Dental emergencies

  • Toothache: Clean the area of the affected tooth. Rinse the mouth thoroughly with warm water or use dental floss to dislodge any food that may be impacted. If pain persists, contact your child's dentist. Do not place aspirin or heat on the gum or on the aching tooth. If your child's face is swollen, apply cold compresses and contact your dentist immediately.
  • Cut or bitten tongue, lip or cheek: Apply ice to injured areas to help control swelling. If there is bleeding, apply firm but gentle pressure with a gauze or cloth. If simple pressure doesn't control the bleeding, call a doctor or visit the hospital emergency room.
  • Knocked-out permanent tooth: If possible, find the tooth. Handle it by the crown, not by the root. You may rinse the tooth with water only. DO NOT clean with soap, scrub or handle the tooth unnecessarily. Inspect the tooth for fractures. If it is sound, try to reinsert it in the socket. Have the patient hold the tooth in place by biting on a piece of gauze. If you cannot reinsert the tooth, transport the tooth in a cup containing the patient's saliva or milk. If the patient is old enough, the tooth may also be carried in the patient's mouth (beside the cheek).
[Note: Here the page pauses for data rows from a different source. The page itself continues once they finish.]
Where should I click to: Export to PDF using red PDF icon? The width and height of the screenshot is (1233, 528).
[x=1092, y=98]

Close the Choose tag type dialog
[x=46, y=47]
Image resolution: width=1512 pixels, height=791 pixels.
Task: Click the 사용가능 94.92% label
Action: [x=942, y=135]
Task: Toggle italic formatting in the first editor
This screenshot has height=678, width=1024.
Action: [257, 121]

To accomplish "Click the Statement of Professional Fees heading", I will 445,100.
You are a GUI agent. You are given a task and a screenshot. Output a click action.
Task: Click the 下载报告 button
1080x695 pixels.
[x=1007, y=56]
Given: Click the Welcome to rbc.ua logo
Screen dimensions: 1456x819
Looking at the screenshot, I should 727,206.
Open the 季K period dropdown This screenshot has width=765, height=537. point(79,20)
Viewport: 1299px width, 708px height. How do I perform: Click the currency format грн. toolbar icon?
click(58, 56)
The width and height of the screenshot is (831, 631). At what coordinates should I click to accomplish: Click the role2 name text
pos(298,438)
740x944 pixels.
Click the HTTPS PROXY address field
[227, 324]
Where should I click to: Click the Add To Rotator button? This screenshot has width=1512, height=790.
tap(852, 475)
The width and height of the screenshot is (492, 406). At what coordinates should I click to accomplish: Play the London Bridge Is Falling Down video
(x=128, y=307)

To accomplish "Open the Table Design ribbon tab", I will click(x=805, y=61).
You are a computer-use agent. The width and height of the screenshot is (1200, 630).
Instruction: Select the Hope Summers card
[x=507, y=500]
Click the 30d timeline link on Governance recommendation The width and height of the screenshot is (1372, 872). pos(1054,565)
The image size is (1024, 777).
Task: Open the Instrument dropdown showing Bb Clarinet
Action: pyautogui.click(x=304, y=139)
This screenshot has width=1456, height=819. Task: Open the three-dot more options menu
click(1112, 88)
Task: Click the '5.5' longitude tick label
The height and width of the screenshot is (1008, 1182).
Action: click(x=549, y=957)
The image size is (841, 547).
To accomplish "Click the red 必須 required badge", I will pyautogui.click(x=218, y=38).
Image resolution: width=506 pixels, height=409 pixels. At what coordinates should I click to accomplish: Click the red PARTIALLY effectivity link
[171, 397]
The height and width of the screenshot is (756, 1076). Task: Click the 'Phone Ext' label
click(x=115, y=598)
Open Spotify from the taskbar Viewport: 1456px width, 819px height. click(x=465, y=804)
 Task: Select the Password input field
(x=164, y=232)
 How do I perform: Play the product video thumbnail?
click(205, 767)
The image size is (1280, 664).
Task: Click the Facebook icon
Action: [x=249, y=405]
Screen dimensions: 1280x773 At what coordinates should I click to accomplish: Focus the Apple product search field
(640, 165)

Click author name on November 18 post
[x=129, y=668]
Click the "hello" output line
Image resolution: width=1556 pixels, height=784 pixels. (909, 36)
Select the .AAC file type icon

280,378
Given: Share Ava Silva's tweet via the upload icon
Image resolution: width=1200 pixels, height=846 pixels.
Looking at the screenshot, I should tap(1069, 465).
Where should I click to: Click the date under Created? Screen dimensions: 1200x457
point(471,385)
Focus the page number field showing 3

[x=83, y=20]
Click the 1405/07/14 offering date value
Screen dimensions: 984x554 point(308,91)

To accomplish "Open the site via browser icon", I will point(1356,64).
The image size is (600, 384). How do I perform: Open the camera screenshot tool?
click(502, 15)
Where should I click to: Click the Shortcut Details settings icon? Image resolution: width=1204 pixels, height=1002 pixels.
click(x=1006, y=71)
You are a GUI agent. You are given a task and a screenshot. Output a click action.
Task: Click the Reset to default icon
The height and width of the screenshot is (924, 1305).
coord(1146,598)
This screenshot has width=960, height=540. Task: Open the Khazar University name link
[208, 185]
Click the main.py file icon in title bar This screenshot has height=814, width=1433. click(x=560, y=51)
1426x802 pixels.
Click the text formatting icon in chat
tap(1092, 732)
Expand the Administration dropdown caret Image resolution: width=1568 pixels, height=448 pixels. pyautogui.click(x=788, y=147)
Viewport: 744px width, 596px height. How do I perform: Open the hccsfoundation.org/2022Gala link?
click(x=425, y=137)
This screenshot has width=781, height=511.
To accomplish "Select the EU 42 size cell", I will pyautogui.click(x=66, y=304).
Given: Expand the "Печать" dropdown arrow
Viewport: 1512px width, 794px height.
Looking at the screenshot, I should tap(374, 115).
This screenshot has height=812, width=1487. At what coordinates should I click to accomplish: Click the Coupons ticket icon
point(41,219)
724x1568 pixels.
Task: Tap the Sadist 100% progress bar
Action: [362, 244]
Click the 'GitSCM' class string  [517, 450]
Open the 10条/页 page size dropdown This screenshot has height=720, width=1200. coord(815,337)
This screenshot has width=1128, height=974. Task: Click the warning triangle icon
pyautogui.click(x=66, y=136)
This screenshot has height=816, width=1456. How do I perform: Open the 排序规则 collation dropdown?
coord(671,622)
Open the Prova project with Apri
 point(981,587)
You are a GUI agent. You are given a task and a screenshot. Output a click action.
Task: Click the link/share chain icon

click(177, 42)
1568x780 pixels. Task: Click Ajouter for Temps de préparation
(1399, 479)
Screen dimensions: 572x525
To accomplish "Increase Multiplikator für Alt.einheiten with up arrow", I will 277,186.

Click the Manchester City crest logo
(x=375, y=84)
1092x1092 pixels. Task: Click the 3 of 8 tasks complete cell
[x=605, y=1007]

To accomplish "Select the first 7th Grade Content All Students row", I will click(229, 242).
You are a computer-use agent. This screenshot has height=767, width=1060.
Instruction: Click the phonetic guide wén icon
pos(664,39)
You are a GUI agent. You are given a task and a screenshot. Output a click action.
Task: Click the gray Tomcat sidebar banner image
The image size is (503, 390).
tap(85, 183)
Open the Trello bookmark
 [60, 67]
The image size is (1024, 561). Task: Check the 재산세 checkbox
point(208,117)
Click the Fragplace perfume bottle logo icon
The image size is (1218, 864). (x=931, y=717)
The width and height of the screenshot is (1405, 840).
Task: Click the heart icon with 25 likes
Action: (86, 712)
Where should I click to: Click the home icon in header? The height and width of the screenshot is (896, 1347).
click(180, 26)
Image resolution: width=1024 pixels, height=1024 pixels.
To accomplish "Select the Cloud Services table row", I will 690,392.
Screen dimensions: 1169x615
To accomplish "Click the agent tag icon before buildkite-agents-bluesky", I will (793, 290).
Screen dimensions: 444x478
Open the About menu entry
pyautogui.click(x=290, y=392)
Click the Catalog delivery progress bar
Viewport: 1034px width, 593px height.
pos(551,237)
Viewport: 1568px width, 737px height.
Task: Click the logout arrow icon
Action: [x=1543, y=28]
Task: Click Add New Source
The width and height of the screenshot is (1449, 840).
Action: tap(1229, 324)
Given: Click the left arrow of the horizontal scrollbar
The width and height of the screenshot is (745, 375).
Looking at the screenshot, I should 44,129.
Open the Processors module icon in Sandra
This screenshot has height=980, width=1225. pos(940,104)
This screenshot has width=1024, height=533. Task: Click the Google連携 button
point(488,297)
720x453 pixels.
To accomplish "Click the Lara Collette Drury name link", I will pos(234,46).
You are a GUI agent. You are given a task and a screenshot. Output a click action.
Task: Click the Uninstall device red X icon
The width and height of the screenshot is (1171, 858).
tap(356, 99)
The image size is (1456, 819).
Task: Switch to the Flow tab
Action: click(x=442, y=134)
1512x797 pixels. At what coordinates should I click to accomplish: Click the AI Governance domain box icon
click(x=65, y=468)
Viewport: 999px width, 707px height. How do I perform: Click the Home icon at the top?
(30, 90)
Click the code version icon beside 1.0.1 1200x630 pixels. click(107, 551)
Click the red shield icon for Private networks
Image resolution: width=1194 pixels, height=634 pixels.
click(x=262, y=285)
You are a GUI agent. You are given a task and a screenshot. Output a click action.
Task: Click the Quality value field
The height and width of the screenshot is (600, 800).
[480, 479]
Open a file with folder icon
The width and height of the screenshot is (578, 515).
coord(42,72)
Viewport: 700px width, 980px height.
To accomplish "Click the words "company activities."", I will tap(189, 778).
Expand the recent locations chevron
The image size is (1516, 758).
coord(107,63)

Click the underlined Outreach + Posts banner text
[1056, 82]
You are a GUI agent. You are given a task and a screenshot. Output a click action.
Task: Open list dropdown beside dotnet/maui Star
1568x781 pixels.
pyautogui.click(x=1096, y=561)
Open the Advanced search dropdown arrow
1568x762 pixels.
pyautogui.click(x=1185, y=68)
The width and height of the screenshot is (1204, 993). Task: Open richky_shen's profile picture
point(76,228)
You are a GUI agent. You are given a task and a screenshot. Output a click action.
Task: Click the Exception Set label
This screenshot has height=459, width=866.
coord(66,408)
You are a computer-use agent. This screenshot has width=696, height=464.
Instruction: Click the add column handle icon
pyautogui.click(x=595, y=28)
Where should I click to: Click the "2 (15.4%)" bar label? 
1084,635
The patient must see a dentist immediately. Time is a critical factor in saving the tooth.
  • Knocked-out baby tooth: Contact your pediatric dentist. This is usually not an emergency and, in most cases, does not require treatment.
  • Chipped or fractured permanent tooth: Contact your pediatric dentist immediately. Quick action can save the tooth, prevent infection and reduce the need for extensive dental treatment. Rinse the mouth with water and apply cold compresses to reduce swelling. If possible, locate and save any broken tooth fragments and bring them with you to the dentist.
  • Chipped or fractured baby tooth: Contact your pediatric dentist. This is usually not an emergency.
  • Possible broken or fractured jaw: Prevent the jaw from moving and take your child to the nearest hospital emergency room.